Hide Forgot
Created attachment 1213753 [details] qemu machine configuration xml Description of problem: I'm having pacemaker cluster with sbd (storage based death) fencing configured on qemu nodes. SBD fencing means that cluster node is rebooted as soon as it looses pacemaker quorum. All works correctly when inducing kernel panic with 'echo c > /proc/sysrq-trigger' or cutting the node from other nodes. However running 'halt -fin' will just leave the node hanging. Version-Release number of selected component (if applicable): RHEL7.3 and RHEL6.7 (with appropriate offical version) How reproducible: always Steps to Reproduce: 1. configure pacemaker cluster with sbd fencing (node reboot on quorum loss) 2. on one of the cluster nodes issue 'halt -fin' Actual results: node doing nothing Expected results: node rebooted as when 'echo c > /proc/sysrq-trigger' Additional info: I'm logging this on qemu-kvm because it seems to me to be the most probable one to blame. I can easily provide configured cluster to reproduce.
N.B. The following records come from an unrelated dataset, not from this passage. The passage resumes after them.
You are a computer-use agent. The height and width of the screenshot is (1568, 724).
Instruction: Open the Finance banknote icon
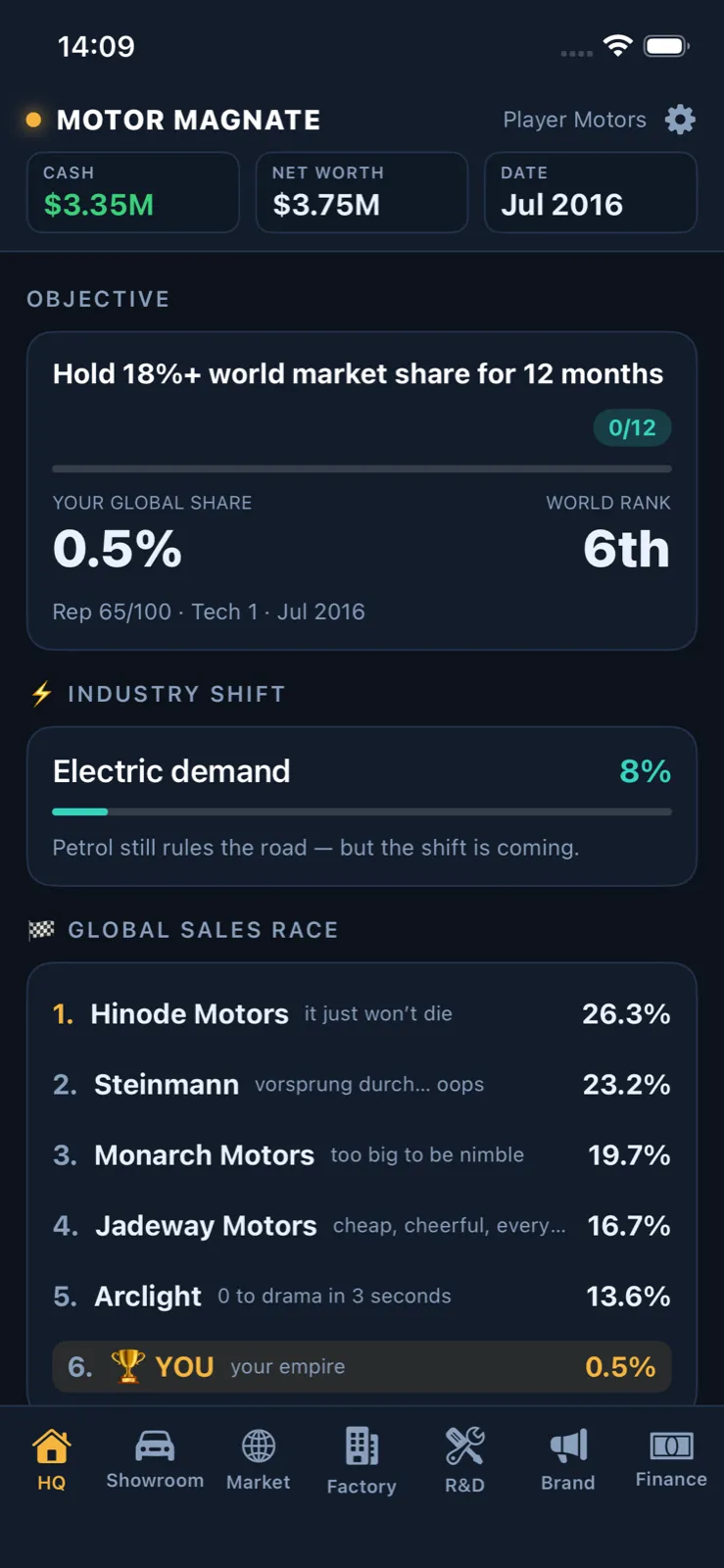(x=671, y=1446)
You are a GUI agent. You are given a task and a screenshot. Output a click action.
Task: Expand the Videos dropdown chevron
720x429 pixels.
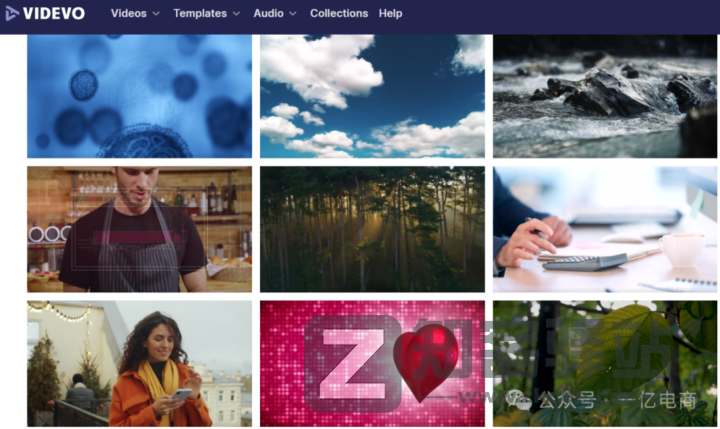(x=156, y=14)
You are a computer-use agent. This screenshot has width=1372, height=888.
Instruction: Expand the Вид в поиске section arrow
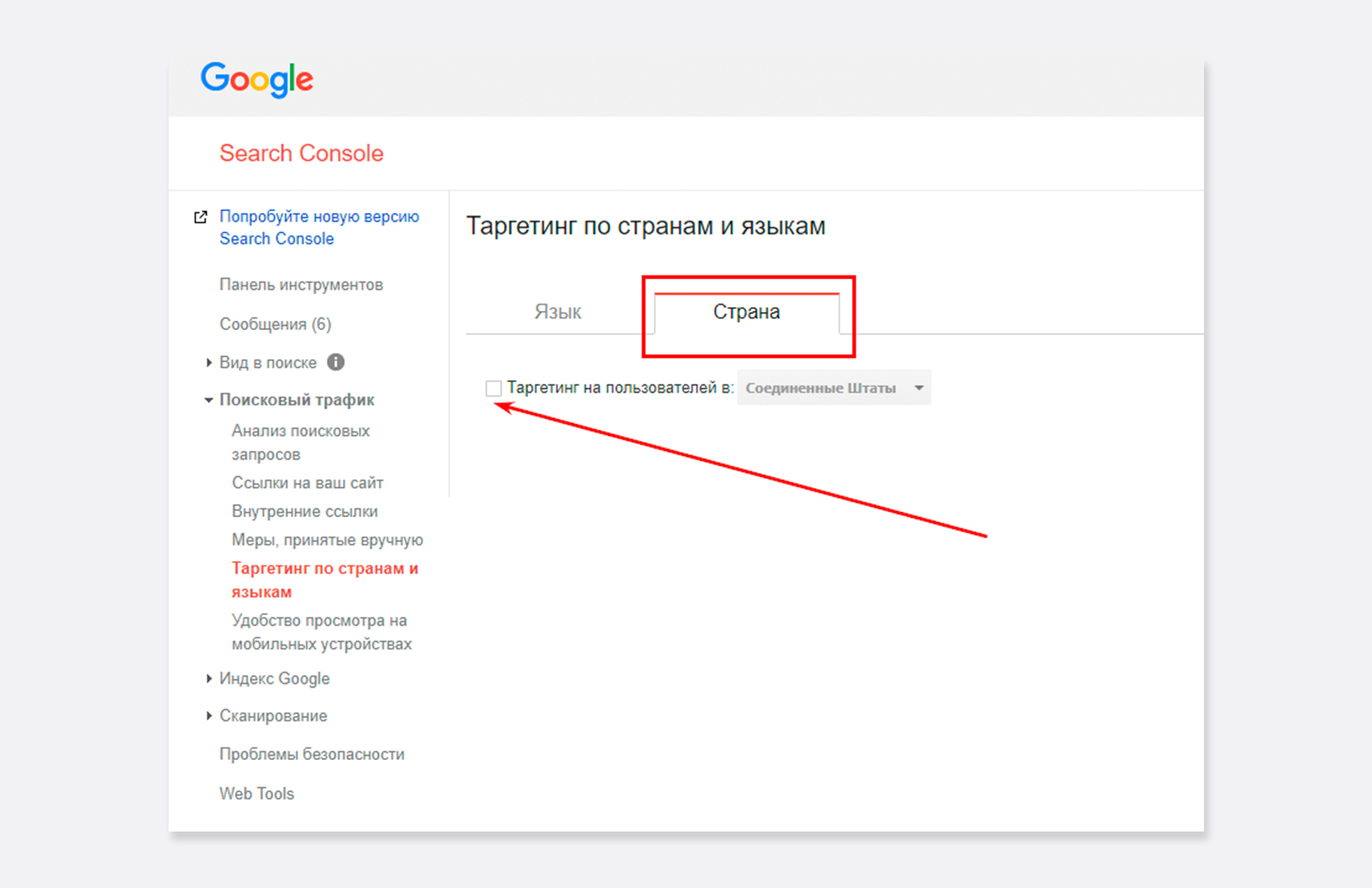pyautogui.click(x=209, y=362)

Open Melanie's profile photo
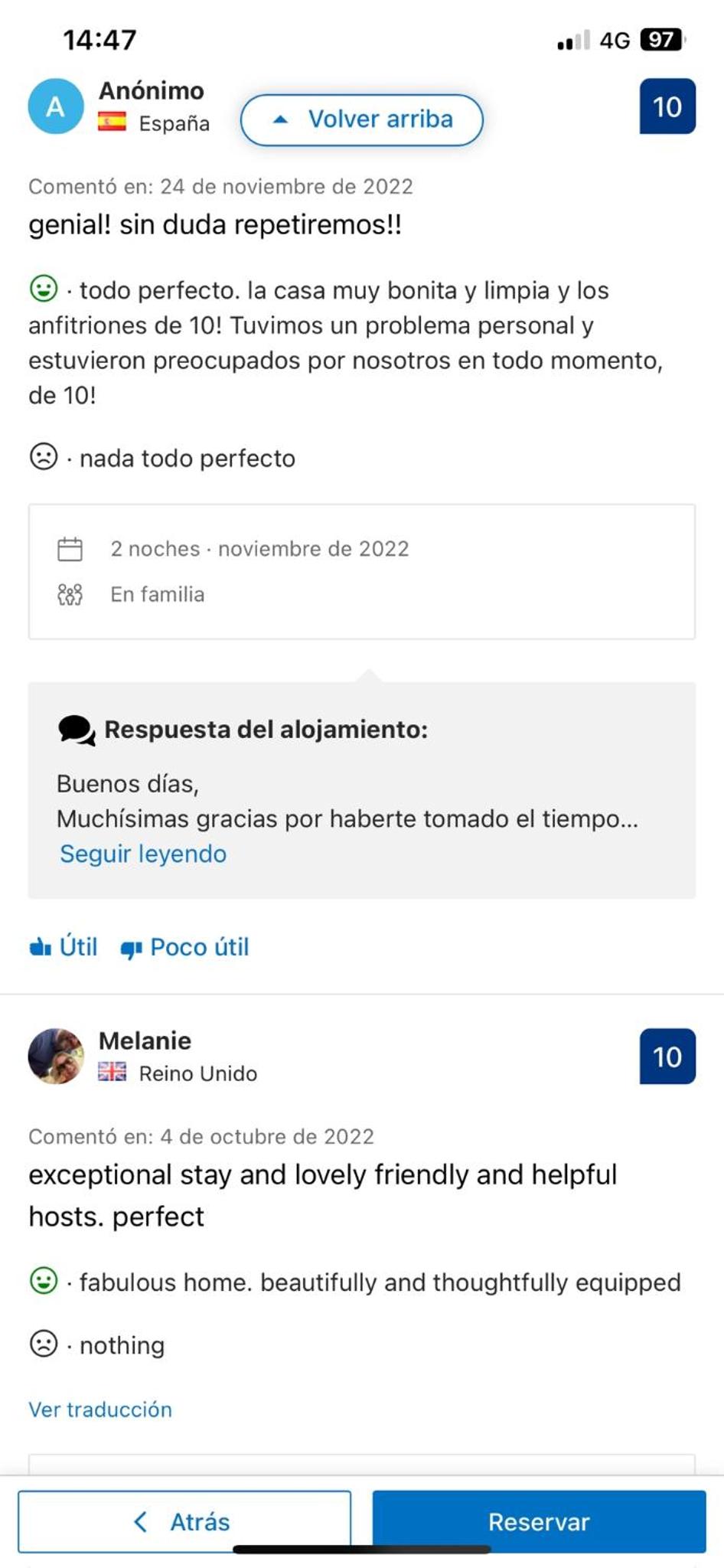coord(56,1056)
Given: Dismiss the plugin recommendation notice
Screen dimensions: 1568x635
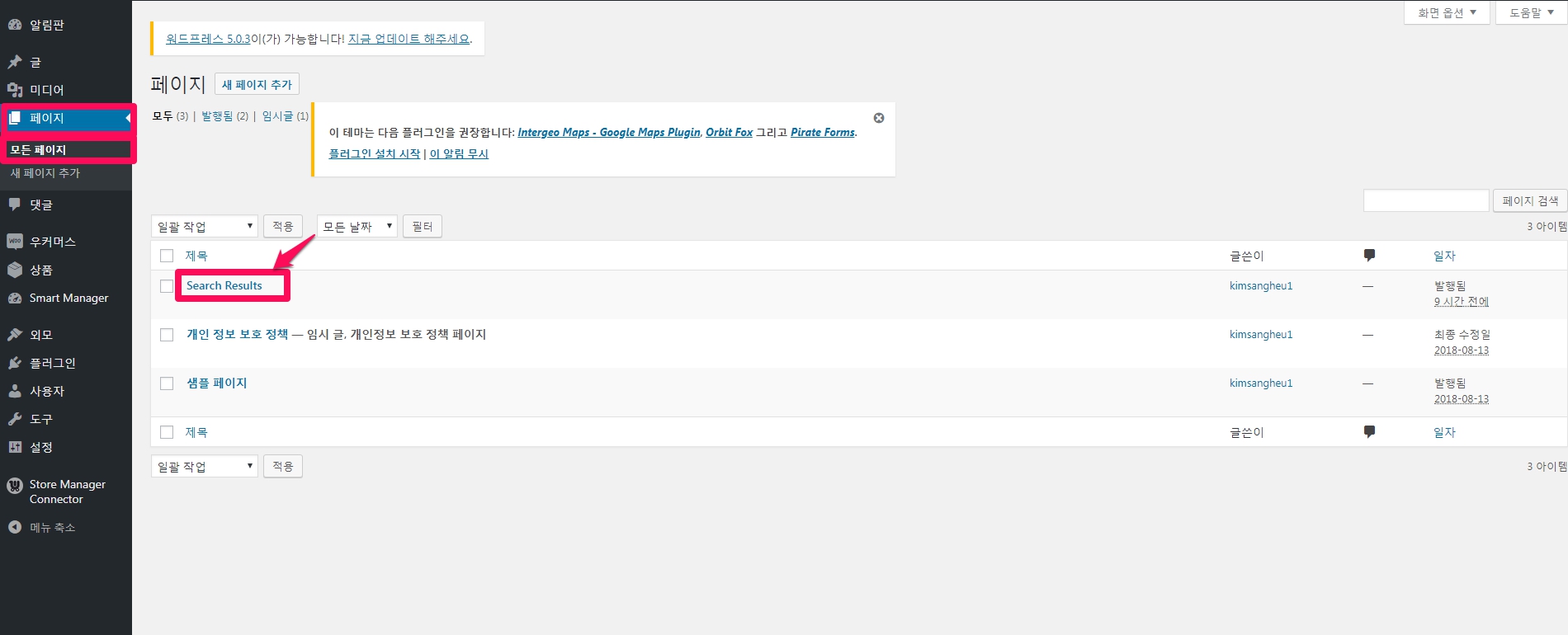Looking at the screenshot, I should tap(879, 118).
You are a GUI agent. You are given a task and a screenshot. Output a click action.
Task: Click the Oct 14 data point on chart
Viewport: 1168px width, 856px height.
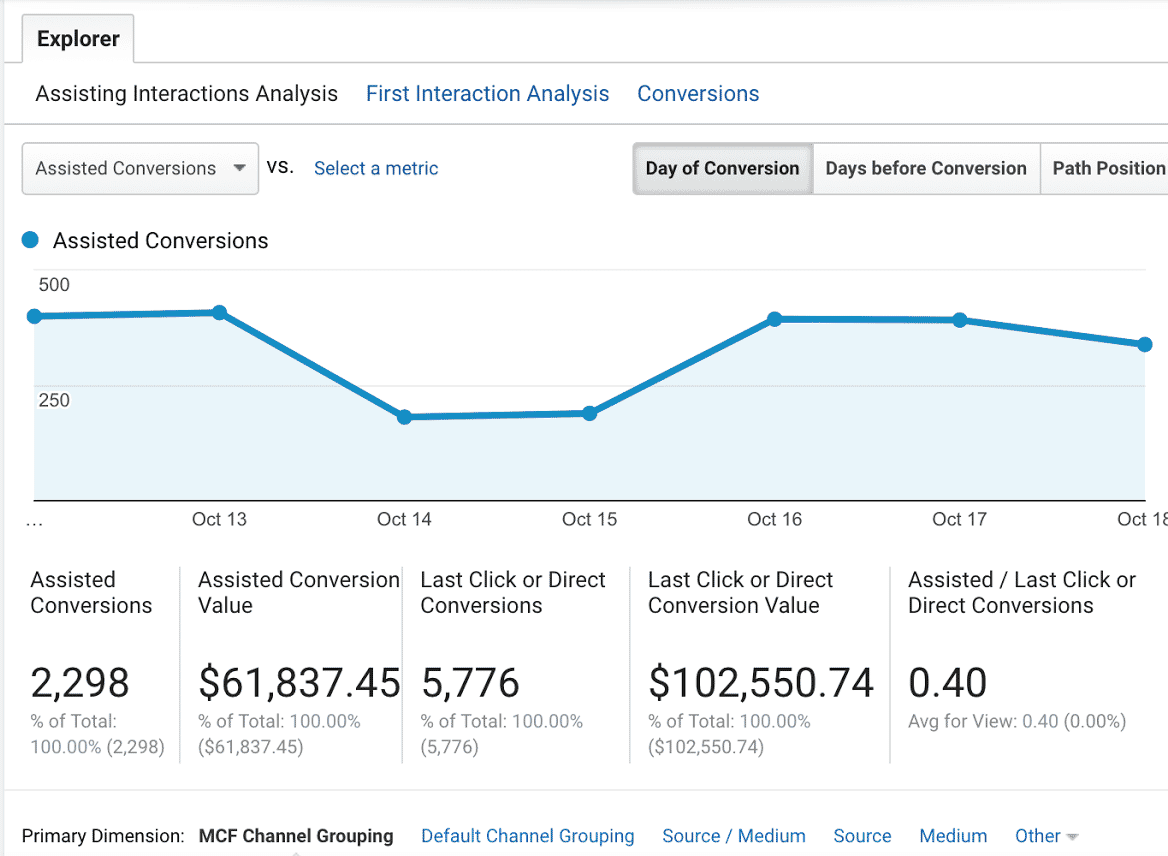point(404,417)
Configuration of the watchdog card in qemu machines looks like this: <devices> ... <watchdog model='i6300esb' action='reset'> <alias name='watchdog0'/> <address type='pci' domain='0x0000' bus='0x00' slot='0x07' function='0x0'/> </watchdog> ... </devices>
> Description of problem: > I'm having pacemaker cluster with sbd (storage based death) fencing configured on qemu nodes. SBD fencing means that cluster node is rebooted as soon as it looses pacemaker quorum. Is clustering in the hosts or between guests? Assume hosts. > All works correctly when inducing kernel panic with 'echo c > /proc/sysrq-trigger' or cutting the node from other nodes. Is this on the host or in a guest? Guest? > Version-Release number of selected component (if applicable): > RHEL7.3 and RHEL6.7 (with appropriate offical version) Please distinguish between hosts and guests versions. RHEL7 host and RHEL6 guests? For the host, please provide the exact package versions for kernel, qemu and libvirt. For the guests, please provide the exact kernel version. Also, please provide the full qemu command line. The XML will give us a start. Interesting that the machine type is rhel6.3.0... Thanks.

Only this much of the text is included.